Private Convex Optimization in General Norms

We propose a new framework for differentially private optimization of convex functions which are Lipschitz in an arbitrary norm $\normx{\cdot}$. Our algorithms are based on a regularized exponential mechanism which samples from the density $\propto \exp(-k(F+\mu r))$ where $F$ is the empirical loss and $r$ is a regularizer which is strongly convex with respect to $\normx{\cdot}$, generalizing a recent work of \cite{GLL22} to non-Euclidean settings. We show that this mechanism satisfies Gaussian differential privacy and solves both DP-ERM (empirical risk minimization) and DP-SCO (stochastic convex optimization), by using localization tools from convex geometry.
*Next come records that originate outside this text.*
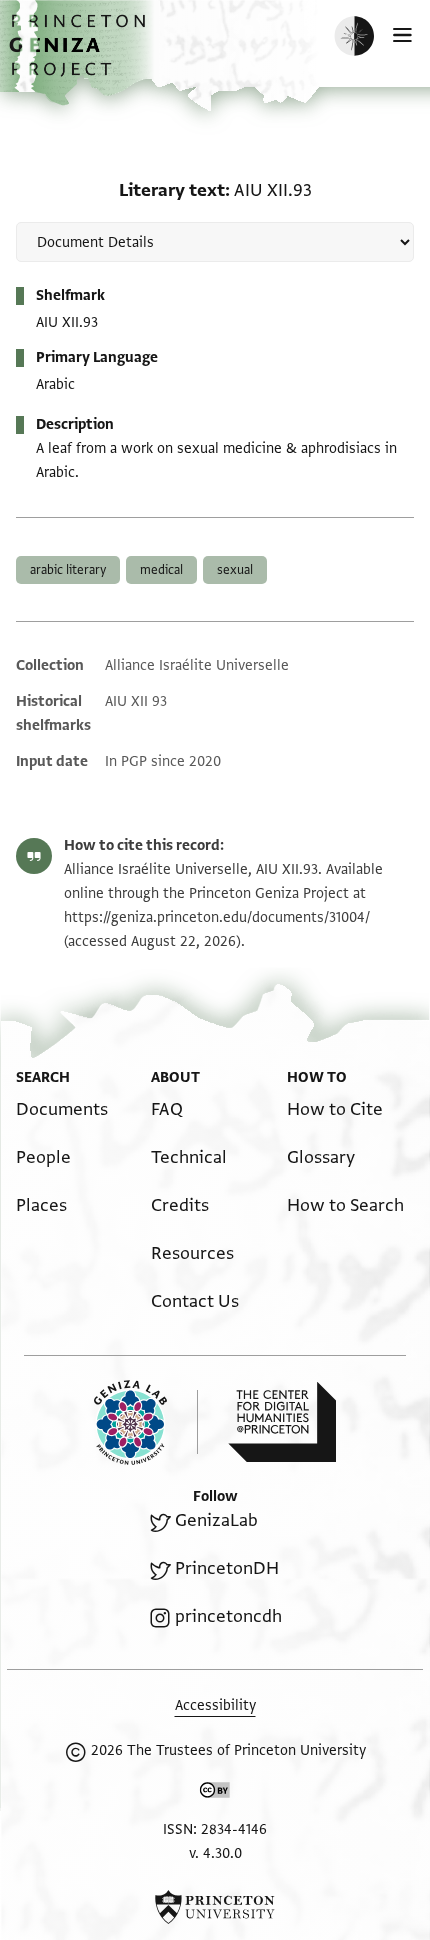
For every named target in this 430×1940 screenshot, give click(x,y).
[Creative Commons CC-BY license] (215, 1794)
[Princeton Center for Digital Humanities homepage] (282, 1422)
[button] (80, 55)
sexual (235, 570)
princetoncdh (228, 1616)
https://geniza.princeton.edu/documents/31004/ (217, 917)
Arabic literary (68, 570)
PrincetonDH (227, 1568)
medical (161, 570)
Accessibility (215, 1705)
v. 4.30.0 (215, 1853)
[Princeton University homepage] (215, 1907)
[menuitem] (62, 1109)
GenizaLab (216, 1520)
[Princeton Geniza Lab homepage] (146, 1422)
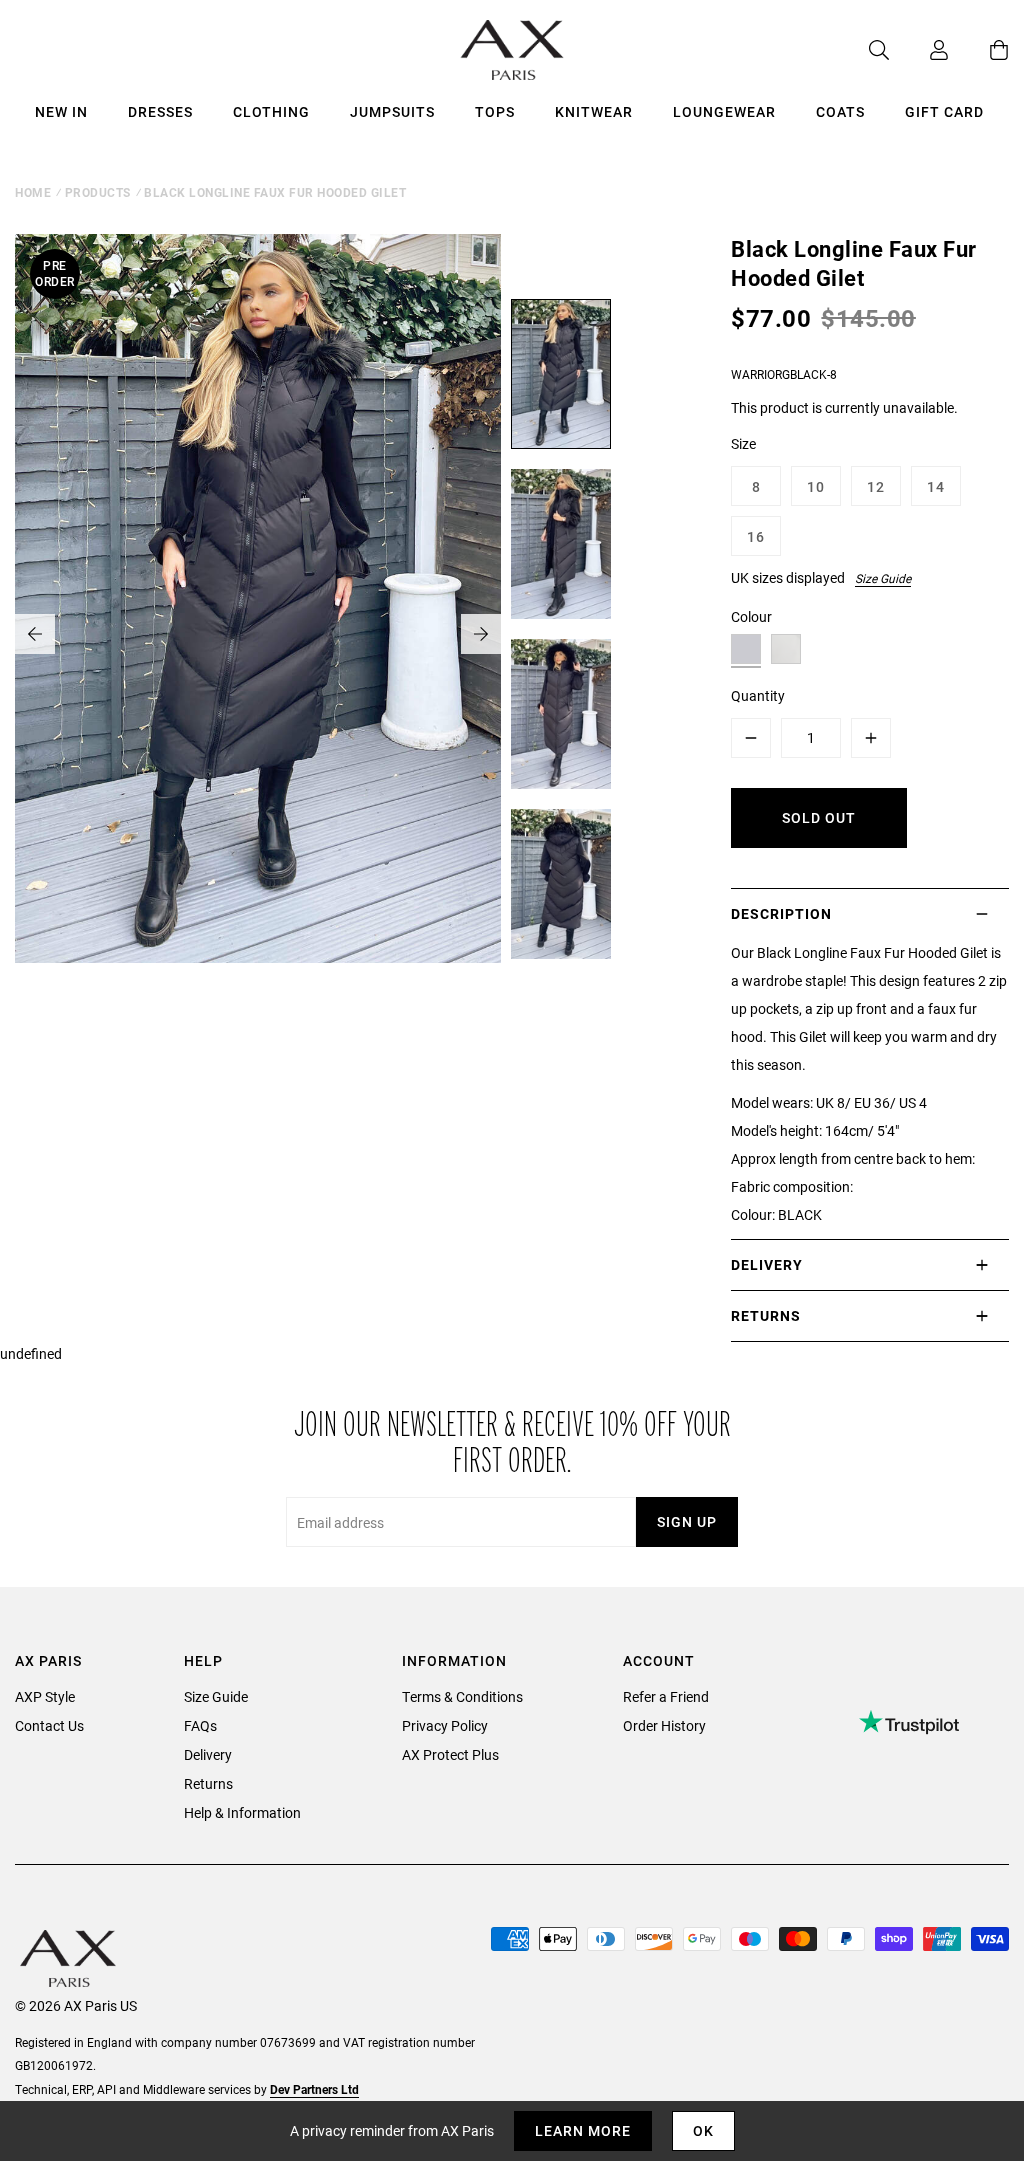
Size (743, 443)
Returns (208, 1783)
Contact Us (49, 1725)
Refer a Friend (666, 1696)
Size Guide (883, 578)
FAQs (200, 1725)
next (481, 634)
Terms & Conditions (462, 1696)
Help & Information (242, 1812)
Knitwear (594, 111)
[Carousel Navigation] (258, 634)
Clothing (271, 111)
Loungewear (724, 111)
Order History (664, 1725)
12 (876, 486)
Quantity (758, 695)
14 (936, 486)
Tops (495, 111)
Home (33, 192)
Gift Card (944, 111)
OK (703, 2130)
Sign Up (687, 1521)
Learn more (583, 2130)
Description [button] (781, 913)
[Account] (919, 50)
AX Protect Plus (450, 1754)
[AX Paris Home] (512, 50)
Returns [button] (766, 1315)
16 (756, 536)
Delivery (208, 1754)
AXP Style (45, 1696)
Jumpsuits (392, 111)
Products (98, 192)
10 (816, 486)
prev (35, 634)
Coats (840, 111)
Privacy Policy (445, 1725)
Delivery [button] (767, 1264)
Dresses (160, 111)
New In (61, 111)
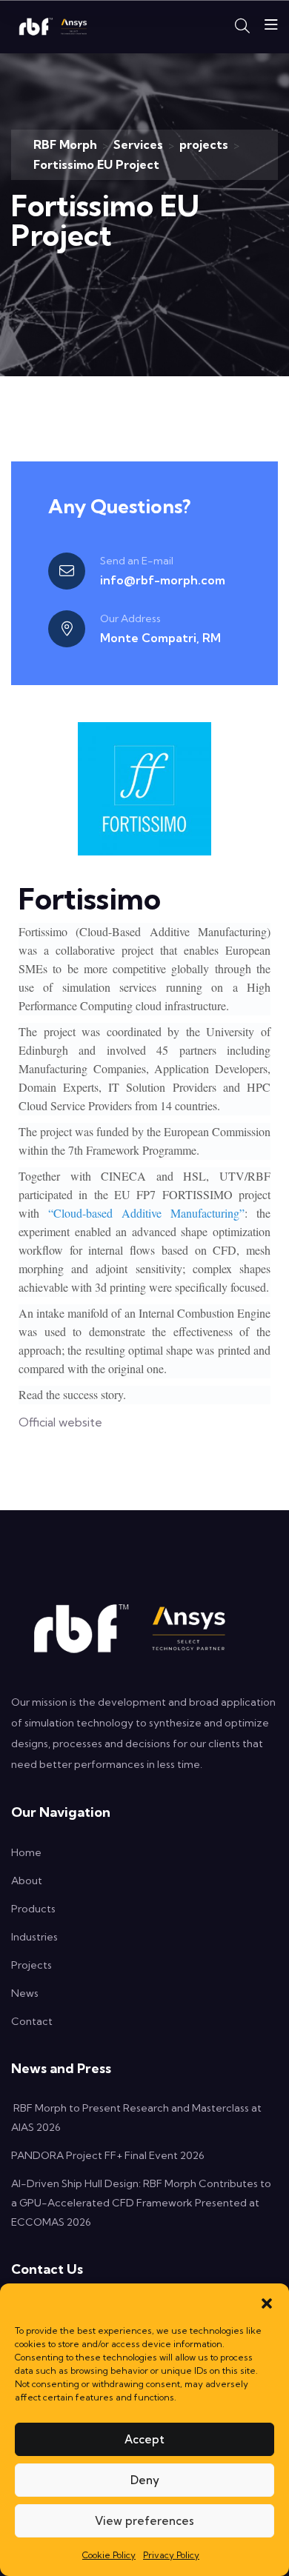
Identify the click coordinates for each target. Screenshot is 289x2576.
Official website (60, 1422)
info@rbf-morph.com (162, 580)
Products (33, 1908)
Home (26, 1852)
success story (93, 1394)
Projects (31, 1965)
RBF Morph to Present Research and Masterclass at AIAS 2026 (136, 2117)
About (26, 1880)
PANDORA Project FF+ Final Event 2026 (108, 2155)
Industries (34, 1936)
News (25, 1993)
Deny (144, 2480)
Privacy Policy (171, 2554)
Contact (32, 2021)
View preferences (144, 2521)
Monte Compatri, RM (160, 637)
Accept (144, 2439)
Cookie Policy (109, 2554)
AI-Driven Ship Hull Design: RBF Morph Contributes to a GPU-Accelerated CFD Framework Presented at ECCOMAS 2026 (141, 2203)
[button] (266, 2302)
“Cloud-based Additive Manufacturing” (146, 1213)
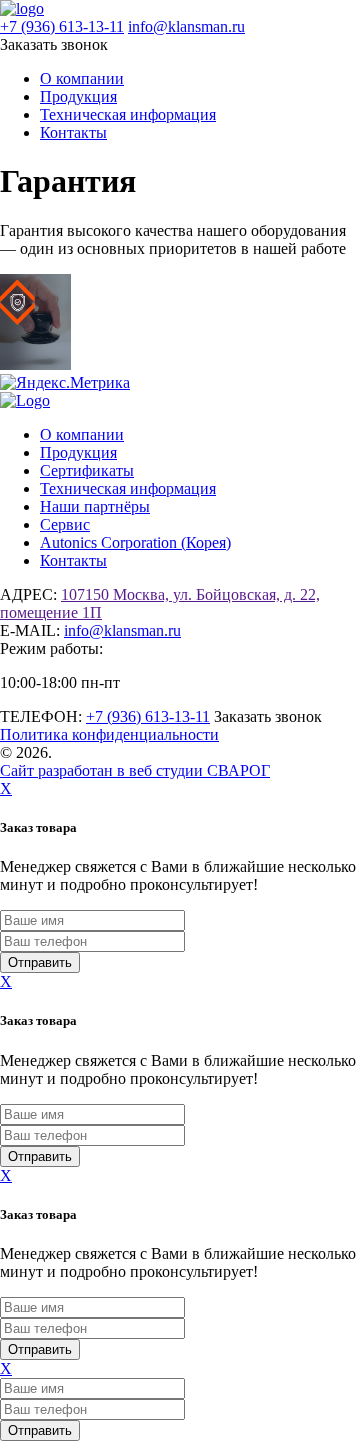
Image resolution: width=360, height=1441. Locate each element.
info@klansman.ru (186, 26)
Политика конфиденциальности (109, 734)
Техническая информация (128, 114)
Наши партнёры (95, 506)
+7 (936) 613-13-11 (62, 26)
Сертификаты (87, 470)
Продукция (78, 96)
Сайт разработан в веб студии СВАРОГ (135, 770)
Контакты (73, 132)
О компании (82, 78)
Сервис (65, 524)
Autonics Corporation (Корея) (135, 542)
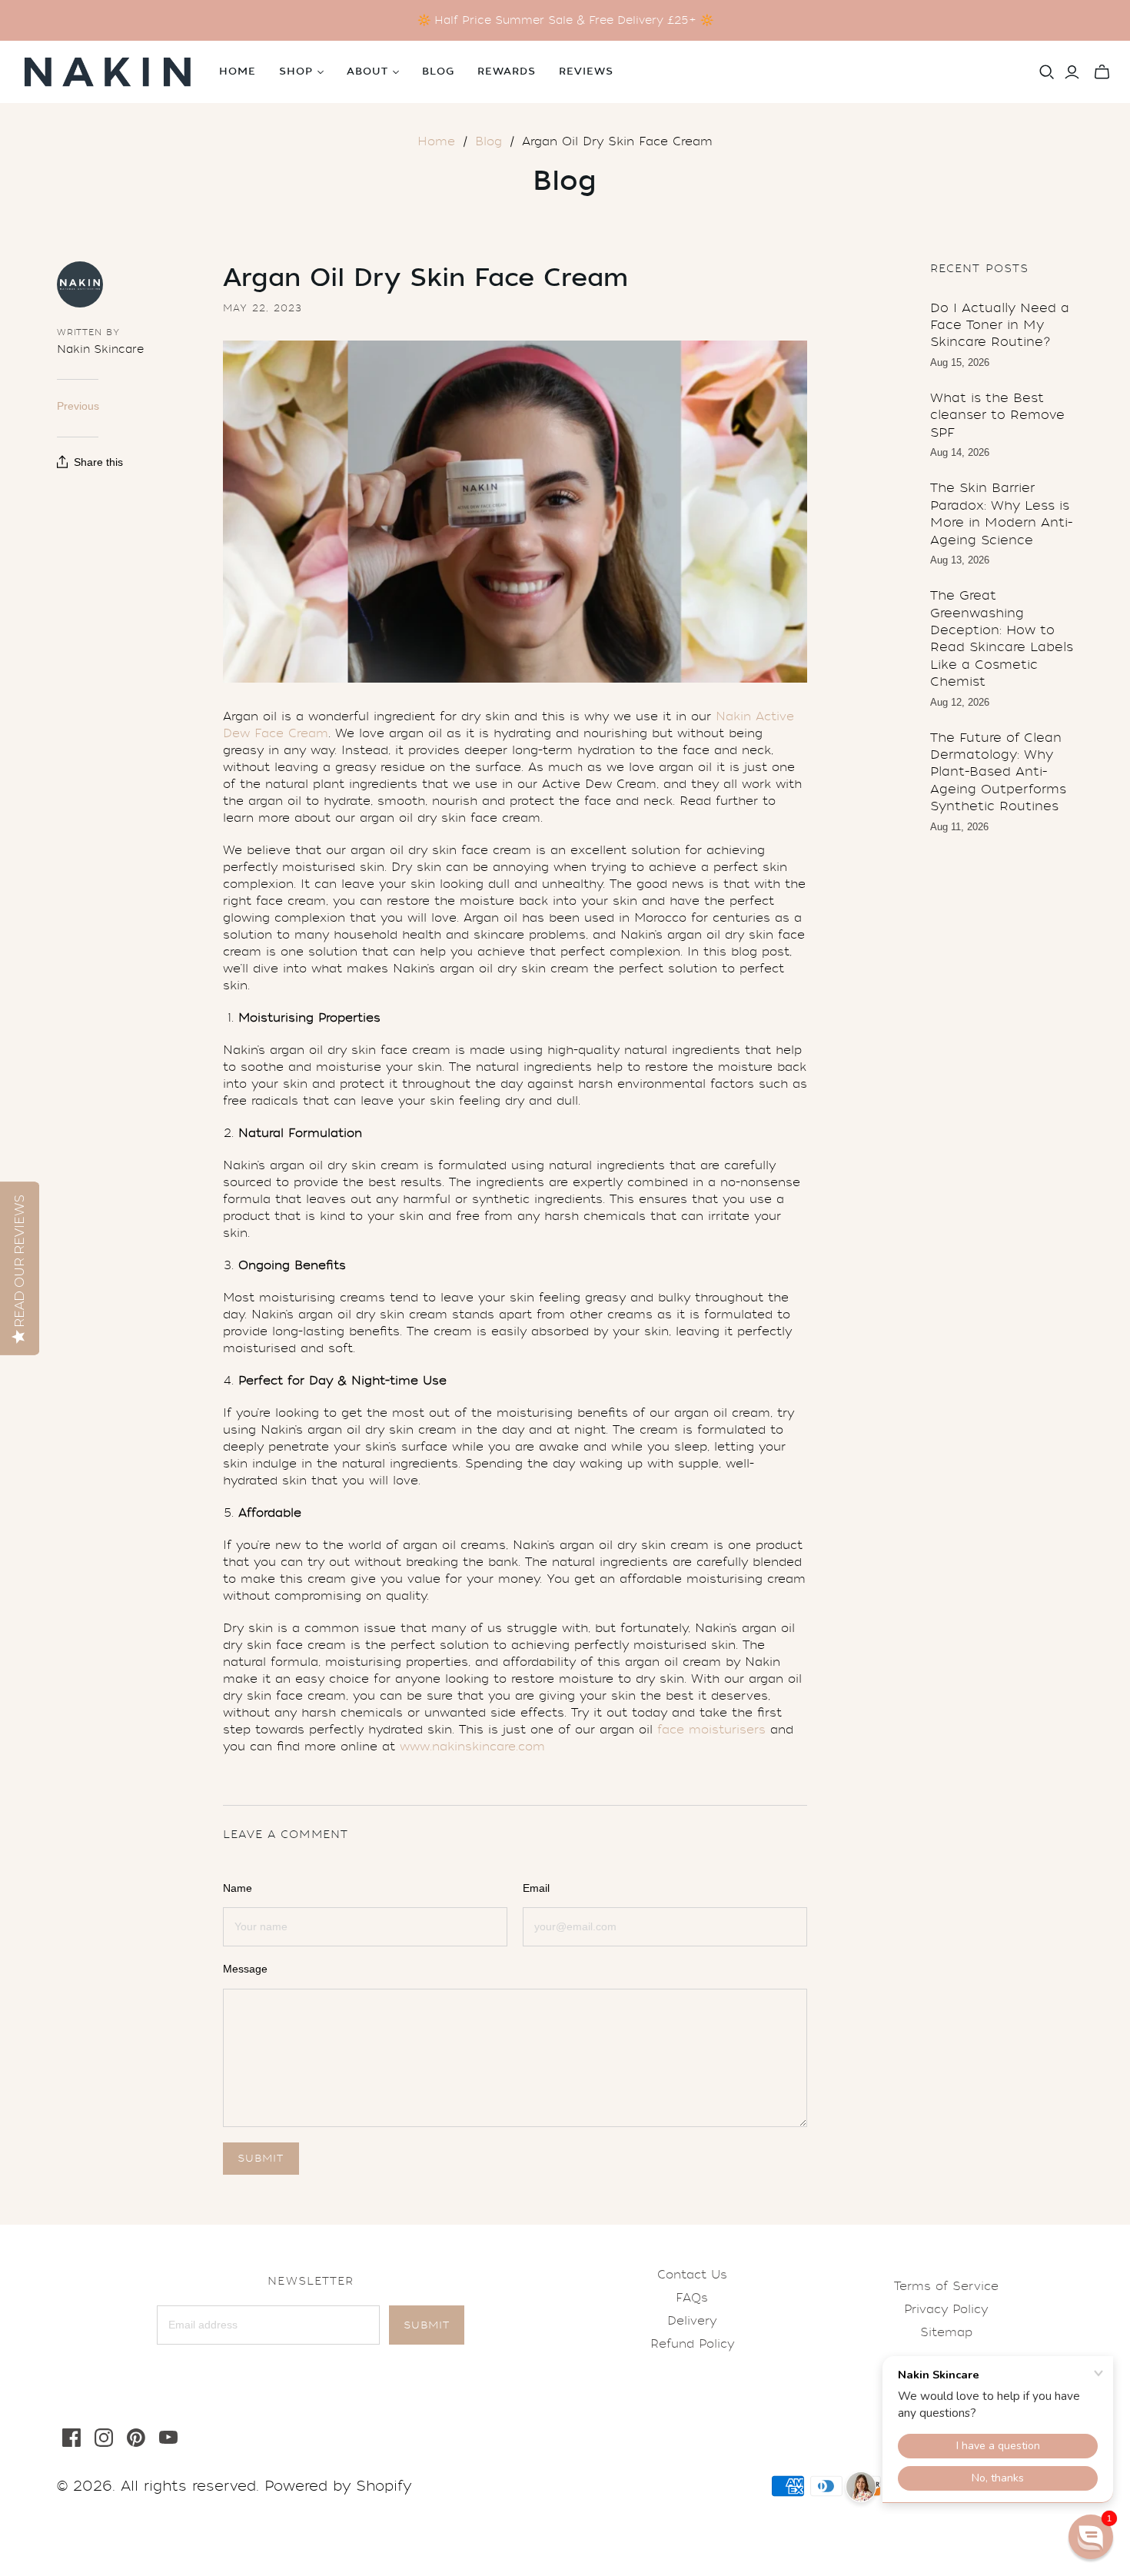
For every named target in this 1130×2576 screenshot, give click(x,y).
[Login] (1072, 72)
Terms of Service (946, 2286)
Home (237, 71)
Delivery (691, 2320)
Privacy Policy (946, 2309)
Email (536, 1888)
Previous (78, 406)
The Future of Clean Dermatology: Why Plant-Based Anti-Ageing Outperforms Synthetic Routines (998, 772)
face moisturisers (711, 1729)
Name (237, 1888)
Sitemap (946, 2332)
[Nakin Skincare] (107, 72)
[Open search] (1047, 72)
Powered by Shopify (337, 2486)
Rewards (506, 71)
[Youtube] (168, 2437)
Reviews (586, 71)
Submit (427, 2325)
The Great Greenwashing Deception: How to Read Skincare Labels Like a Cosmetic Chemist (1001, 638)
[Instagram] (104, 2437)
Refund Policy (692, 2344)
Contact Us (692, 2274)
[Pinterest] (136, 2437)
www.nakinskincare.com (472, 1746)
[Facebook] (71, 2437)
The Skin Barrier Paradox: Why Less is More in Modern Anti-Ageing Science (1001, 513)
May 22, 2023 (262, 308)
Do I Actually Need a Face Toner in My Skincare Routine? (999, 325)
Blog (438, 71)
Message (245, 1969)
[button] (1091, 2537)
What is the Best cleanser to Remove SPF (997, 415)
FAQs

Our framework is the first to apply to private convex optimization in general normed spaces, and directly recovers non-private SCO rates achieved by mirror descent, as the privacy parameter $\eps \to \infty$. As applications, for Lipschitz optimization in $\ell_p$ norms for all $p \in (1, 2)$, we obtain the first optimal privacy-utility tradeoffs; for $p = 1$, we improve tradeoffs obtained by the recent works \cite{AsiFKT21, BassilyGN21} by at least a logarithmic factor. Our $\ell_p$ norm and Schatten-$p$ norm optimization frameworks are complemented with polynomial-time samplers whose query complexity we explicitly bound.